# Excision, Ulnar Styloid Non-Union



## jmkitchen (Dec 2, 2010)

Does anyone have any suggestions for this? Do I need to use unlisted? If so, what would be best for comparison? Thanks in advance. 

....Once the wrist joint was drained, an approach to the ulnar styloid nonunion was carried out just volar to the extensor carpi ulnaris tendon. The extensor carpi ulnaris tendon sheath and subsheath were non-violated for this portion of the case. The ulnar styloid nonunion was identified, localized, and then subperiosteally dissected using meticulous technique and a 64 blade. 

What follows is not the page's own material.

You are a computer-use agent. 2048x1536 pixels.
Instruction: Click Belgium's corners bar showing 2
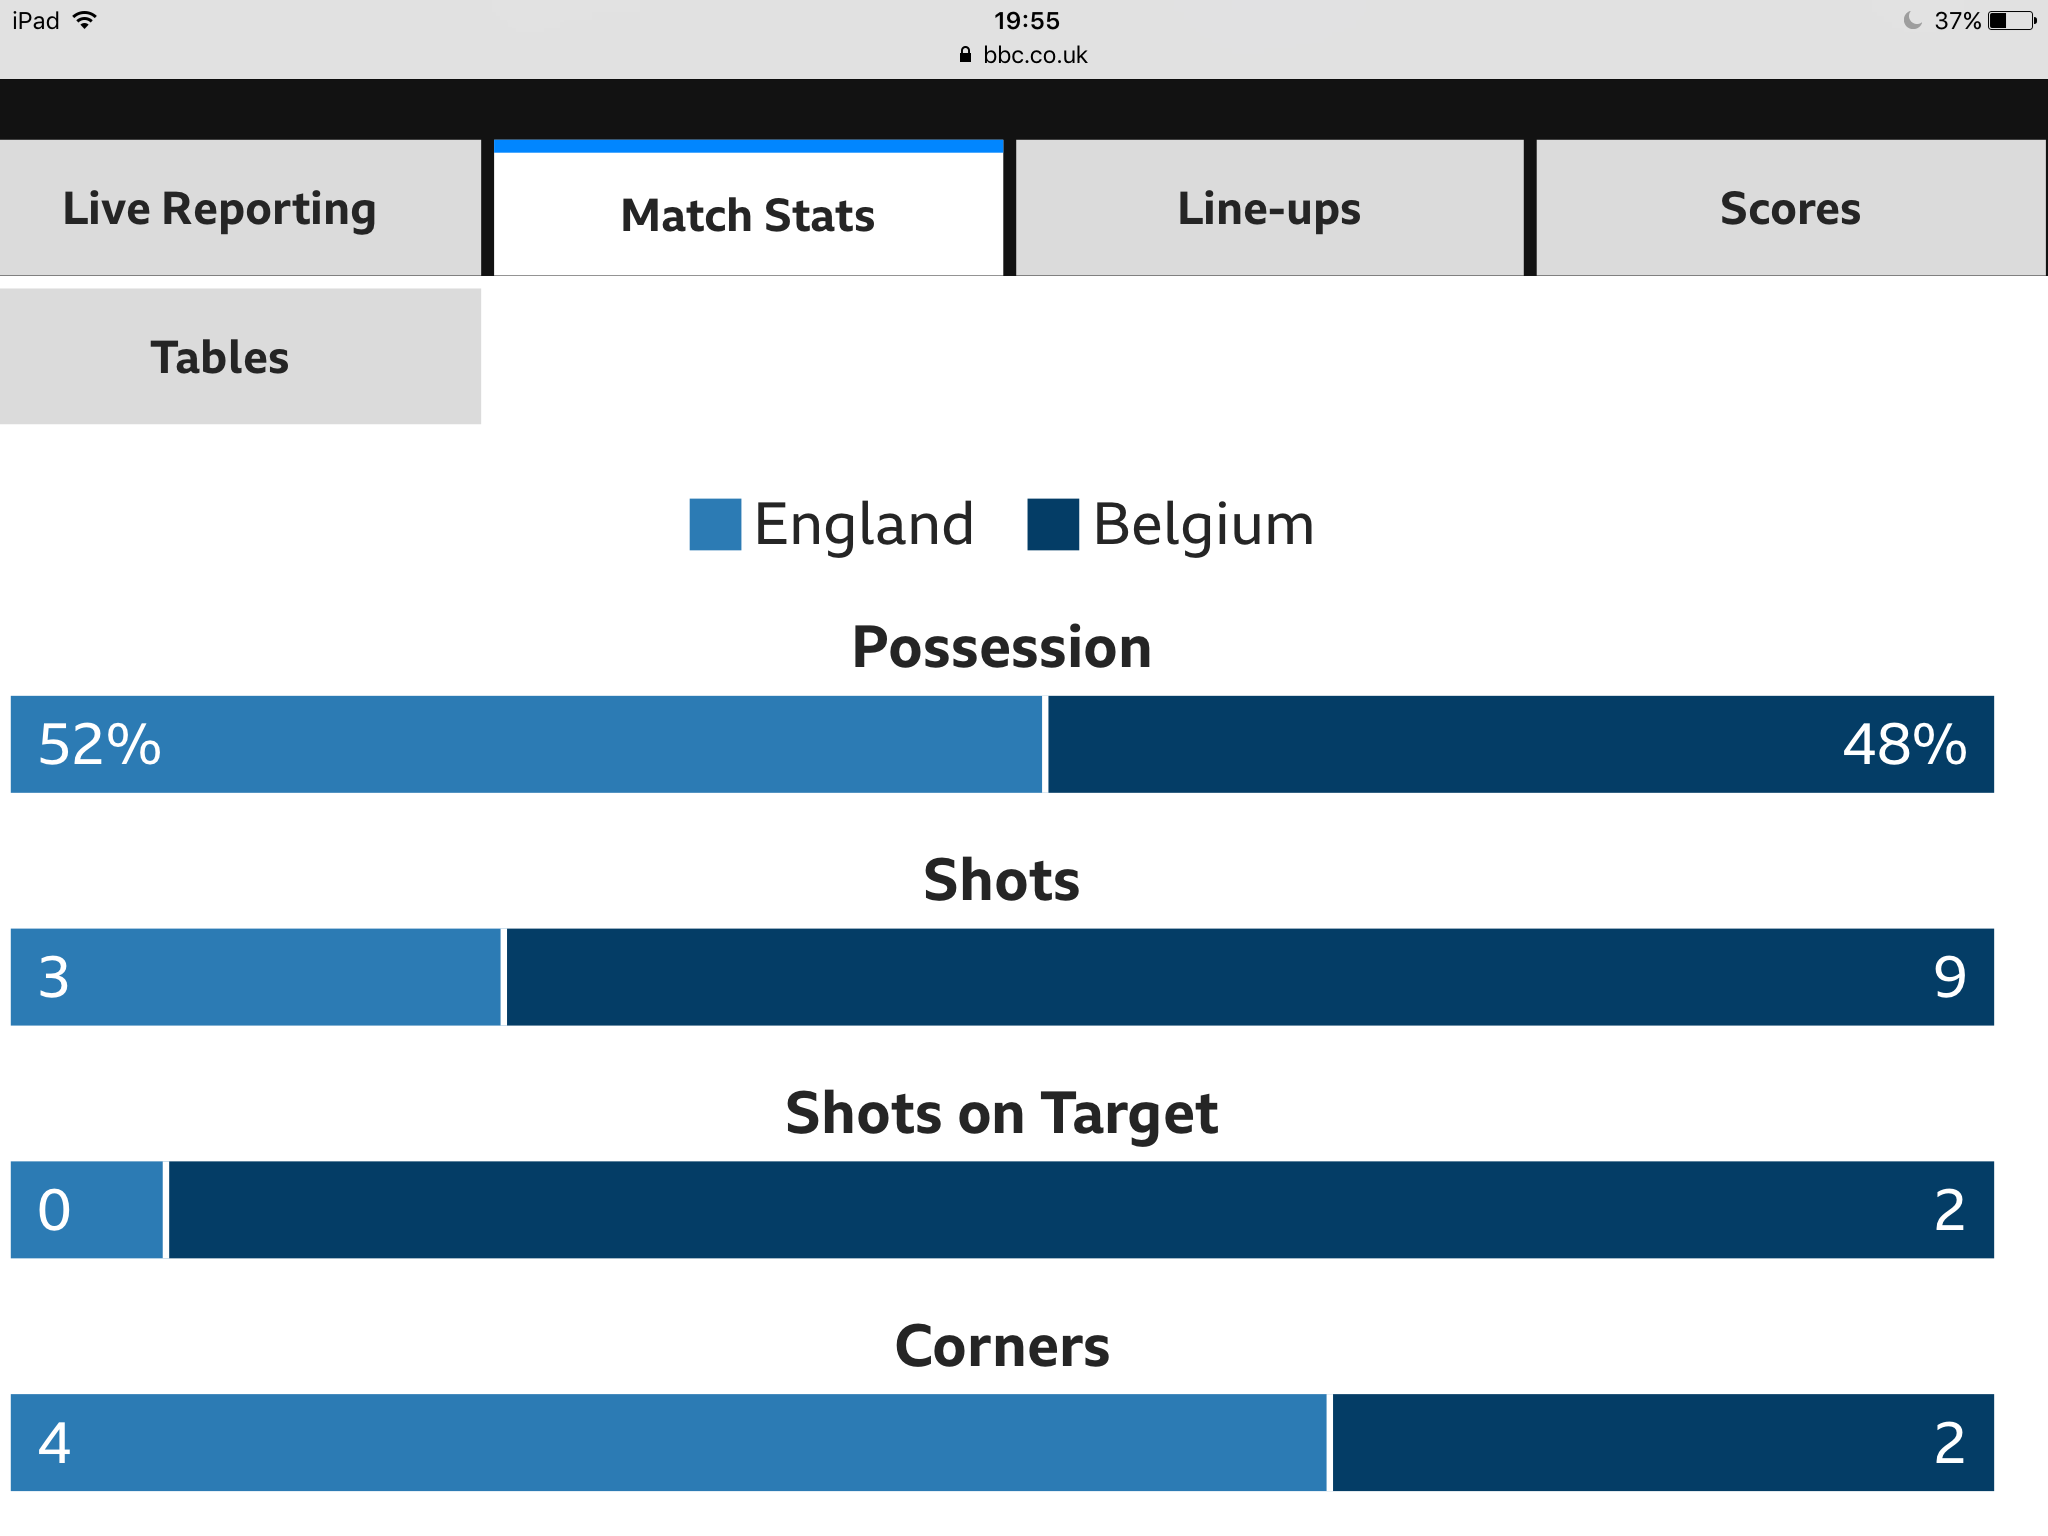[1663, 1442]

Of note, only skin was incised. Blunt dissection was carried out, and preservation of dorsal ulnar branches was carried out with protection of these throughout the case. 

Once the ulnar styloid nonunion was excised, a Mini Mitek from DePuy was placed at the base of the styloid defect, and a repair of the soft tissue attachments from the ulnar styloid was carried out to provide stability. Once that was achieved, the deep tissue was closed with 2-0 Orthocord, followed by nylon for skin and the portals. The patient was then placed in sterile dressings, a sugar tong splint, extubated in the operating room and transferred to the recovery room in stable condition without any known complications.


----------



## MARY K (Dec 2, 2010)

Have you checked cpt 25400. W/o compete op note this is just a guess


----------



## nparmele (May 16, 2013)

Did you end up checking out 25240?   25400 seemed excessive when no saws, plates and screws were used.  I just came across this surgery in our acs and started researching it.  The Ingenix 2013 coding companion shows that 25400 is much more in depth then what our surgeon did and what your surgeon did a few years back.  I'm just curious as to what you ended up doing if you are still with that doctor.


----------